[Date Prev][Date Next][Thread Prev][Thread Next][Date Index][Thread Index]
Re: [sharutils] unwieldy msgids, unnecessary reformatting
From: |
Bruce Korb |
Subject: |
Re: [sharutils] unwieldy msgids, unnecessary reformatting |
Date: |
Sun, 13 Jan 2013 14:07:15 -0800 |
User-agent: |
Mozilla/5.0 (X11; Linux x86_64; rv:17.0) Gecko/20130105 Thunderbird/17.0.2 |
Hi Benno,
On 01/13/13 13:05, Benno Schulenberg wrote:
>
> (I've reincluded the list in the CC.)
I omitted the entire list because I'm expecting a somewhat boring
discussion. I'd be more interested in translator feedback, because
you-all are more directly affected.
> On Thu, Jan 10, 2013, at 20:47, Bruce Korb wrote:
>> With short fragments, it is easier to translate, but these short
>> fragments get woven into usage text in ways that are disparaged
>> by the docs I've read for i18n text.
The "short fragments" are the long option names and the short
(~40 character) description, e.g. here is the real source that
describes the "level-of-compression" option:
> flag = {
> name = level-of-compression;
> value = g;
> arg-type = number;
> arg-name = LEVEL;
> arg-range = '1->9';
> arg-default = 9;
> descrip = 'pass @file{LEVEL} for compression';
> doc = <<- _EODoc_
> Some compression programs allow for a level of compression. The
> default is @code{9}, but this option allows you to specify something
> else. This value is used by @command{gzip}, @command{bzip2} and
> @command{xz}, but not @command{compress}.
> _EODoc_;
> };
the option line in long usage appears as:
-g, --level-of-compression=num pass LEVEL for compression
That string does not appear anywhere in the source.

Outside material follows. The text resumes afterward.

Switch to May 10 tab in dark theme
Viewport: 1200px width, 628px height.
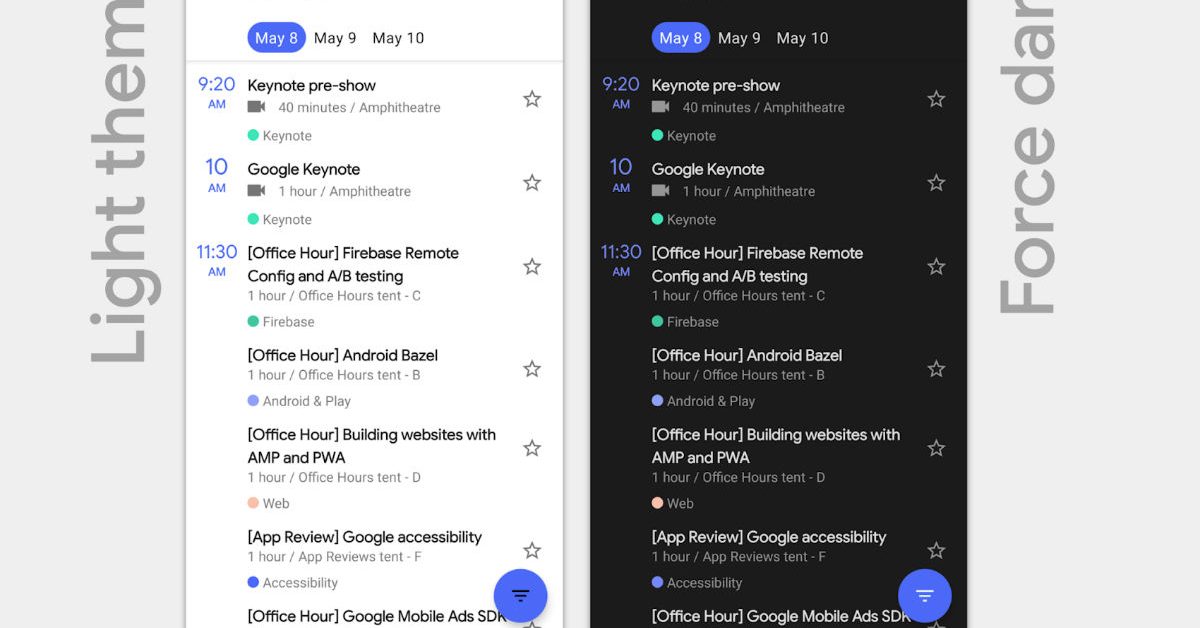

It gets pulled together and formatted from the "g", "level-of-compression",
"number", "1->9" and "pass @file{LEVEL} for compression" strings.

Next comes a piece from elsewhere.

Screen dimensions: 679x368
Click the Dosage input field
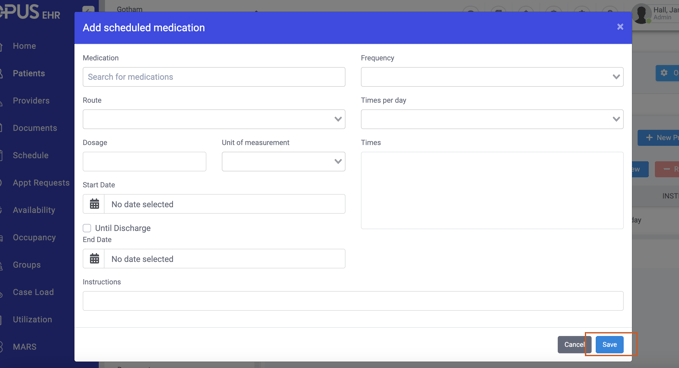[x=145, y=161]
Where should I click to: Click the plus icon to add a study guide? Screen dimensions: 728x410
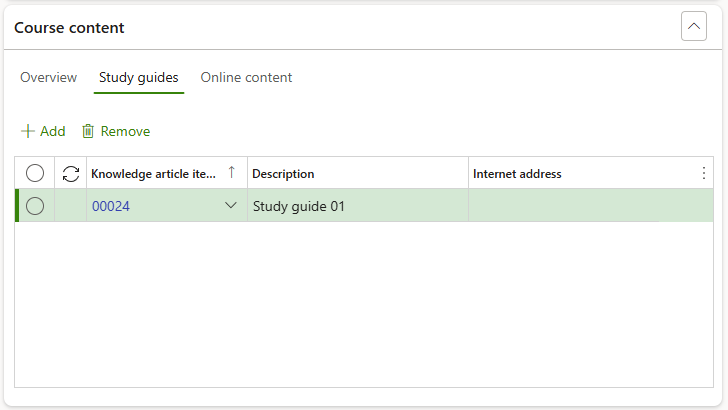pos(28,131)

So in order to make something that is translatable, I create
a program, emit the help, capture that help text and
put it into the final program. Those strings plus the "doc" string
show up in man pages and texi docs.
>> Specifically, little bits
>> of the usage are emitted with the expectation that a consistent
>> amount of horizontal space is used. That works IFF the source
>> language is the display language.
>
> When a certain indentation needs to be maintained, this is the
> responsibility of the translator. Half of the time I use a slightly
> different indentation than the original, and use it consistently.
>
>> My solution for this woven text problem is to build a version
>> without a combined usage text, print the help with bit-at-a-time
>> text and suck that output into a combined usage string and
>> rebuild. In the rebuild, the short strings will never be
>> used.
>
> In the source code I see for example:
>
> static char const shar_opt_strs[10449] =" [[[enormous string]]] ";
That is intermediary source. I obviously do not hand edit a 10K string.

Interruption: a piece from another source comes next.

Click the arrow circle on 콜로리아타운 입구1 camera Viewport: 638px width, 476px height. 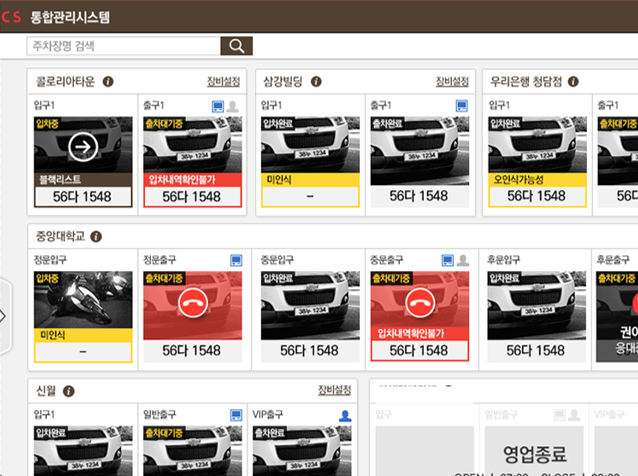click(x=83, y=147)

> In my opinion this is madness... If you want to add a space
> or a word somewhere, you have to figure out and change fifty
> indexes by hand... !
At the top of that file, you will see:
> /* -*- buffer-read-only: t -*- vi: set ro:
> *
> * DO NOT EDIT THIS FILE (shar-opts.c)
> *
> * It has been AutoGen-ed January 11, 2013 at 11:39:24 AM by AutoGen
> 5.17.2pre7
so if you want to add a space, do not do it in that file.
> Is it AutoOpts that requires that the help text be provided as a
> single huge character array?
AutoOpts only requires the strings associated with each option and
the program as a whole. On the theory that gluing all these strings
together would be untranslatable and/or sometimes not yield an
aesthetically pleasing help string, I provided a way of overriding
the computation of the usage text by providing _as an alternative_
the entire usage text as a single string. What I am proposing here
is emitting this long usage a paragraph at a time.
>> Since there is only one source for both texts, getting this to
>> work depends upon coming up with a paragraph splitting algorithm
>> that would split out an exactly matching paragraph. A desirable
>> goal, but might not be easy to do. Please suggest an algorithm
>> while I try to puzzle one out, too. (e.g. separate on every
>> double newline and every line starting with white space.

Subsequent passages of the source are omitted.